ARTICLE 10. AMENDMENT AND TERMINATION

10.1 Amendment of the Plan. The Board may at any time and from time to time alter, amend, suspend or terminate the Plan or any part thereof as it may deem proper, except that no such action shall diminish or impair the rights under an Award previously granted. However, if the Company is listed on the NASDAQ National Market System or another public trading market, then any amendment that would require stockholder approval under the requirements of the NASDAQ National Market System or such other public trading market, as the case may be, shall only be effective when such stockholder approval is obtained. Subject to the terms and conditions of the Plan, the Committee may modify, extend or renew outstanding Awards granted under the Plan, provided that such modification would not constitute a Repriced Award, and provided further that no such action shall diminish or impair the rights under an Award previously granted without the consent of the Participant.

10.2 Termination of the Plan. The Plan shall terminate on the date that is the tenth anniversary of the Effective Date. The Board may at any time suspend or terminate the Plan. No such suspension or termination shall diminish or impair the rights under an Award previously granted without the consent of the Participant.

ARTICLE 11. GENERAL PROVISIONS

11.1 No Employment Rights. Nothing contained in the Plan or in any Award granted under the Plan shall confer upon any Participant any right with respect to the continuation of such Participant’s Continuous Service by the Company or a Subsidiary or interfere in any way with the right of the Company or a Subsidiary, subject to the terms of any separate employment agreement to the contrary, at any time to terminate such Continuous Service or to increase or decrease the compensation of the Participant from the rate in existence at the time of the grant of the Award.

11.2 Other Employee Benefits. Unless so provided by the applicable plan, the amount of compensation deemed to be received by a Participant as a result of the exercise of an Award shall not constitute earnings with respect to which any other employee benefits of the person are determined, including without limitation benefits under any pension, profit sharing, life insurance, or disability or other salary continuation plan.

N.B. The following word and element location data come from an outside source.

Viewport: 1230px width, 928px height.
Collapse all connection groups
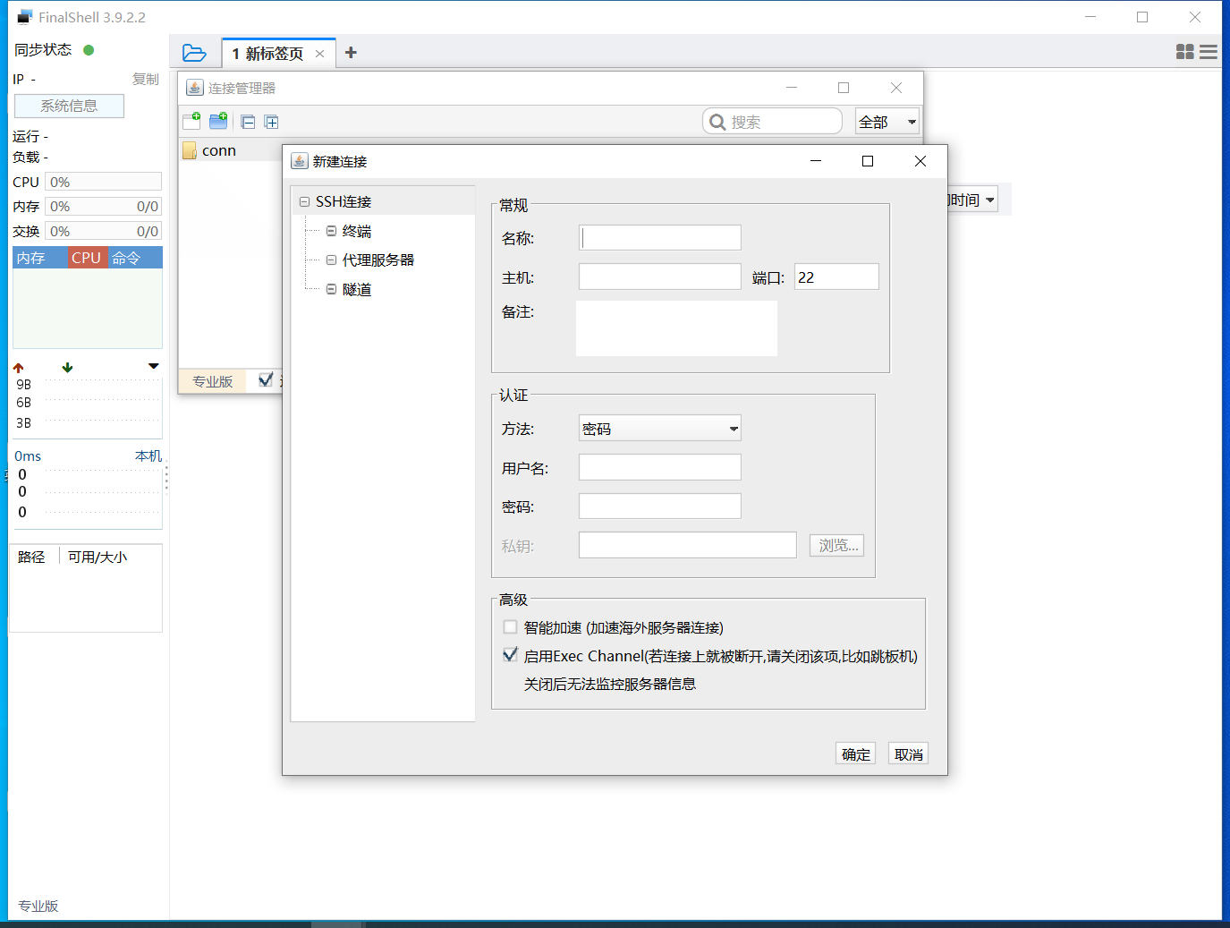click(x=248, y=121)
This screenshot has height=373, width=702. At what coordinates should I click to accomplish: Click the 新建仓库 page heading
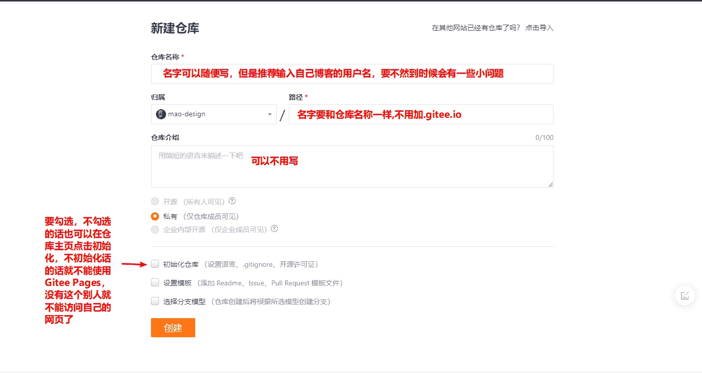175,28
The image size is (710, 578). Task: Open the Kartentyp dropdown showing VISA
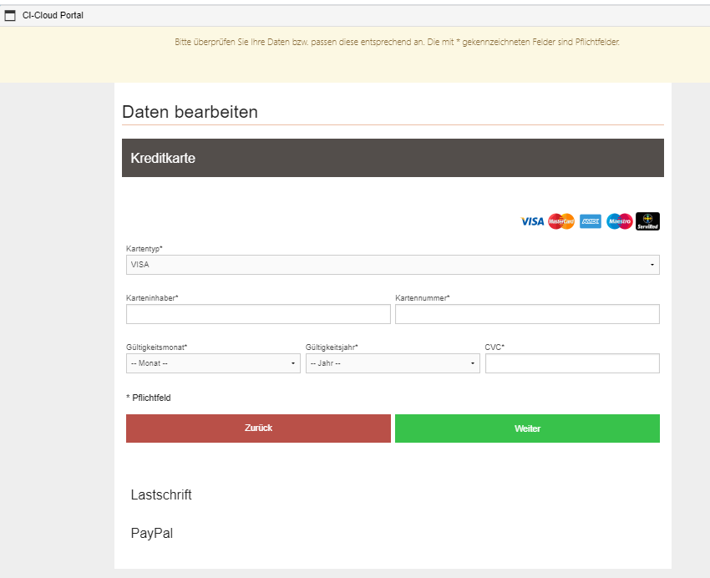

11.3 Confidentiality of Information. Information regarding the grant of Awards under the Plan is confidential and may not be shared by the Participant with anyone other than the Participant’s immediate family and personal financial advisor and other person(s) designated by Participant by power of attorney or assignment, or as otherwise required by law.

 

13


11.4 Severability. If any provision of the Plan is held by any court or governmental authority to be illegal or invalid for any reason, such illegality or invalidity shall not affect the remaining provisions. Instead, each provision held to be illegal or invalid shall, if possible, be construed and enforced in a manner that will give effect to the terms of such provision to the fullest extent possible while remaining legal and valid.

11.5 Governing Law and Venue. The Plan, and all Awards granted under the Plan, shall be construed and shall take effect in accordance with the laws of the State of Georgia without regard to conflicts of laws principles. Resolution of any disputes under the Plan or any Award under the Plan shall only be held in courts in Fulton County, Georgia.

11.6 Use of Proceeds. Any proceeds received by the Company from the sale of shares of Common Stock under the Plan shall be used for general corporate purposes.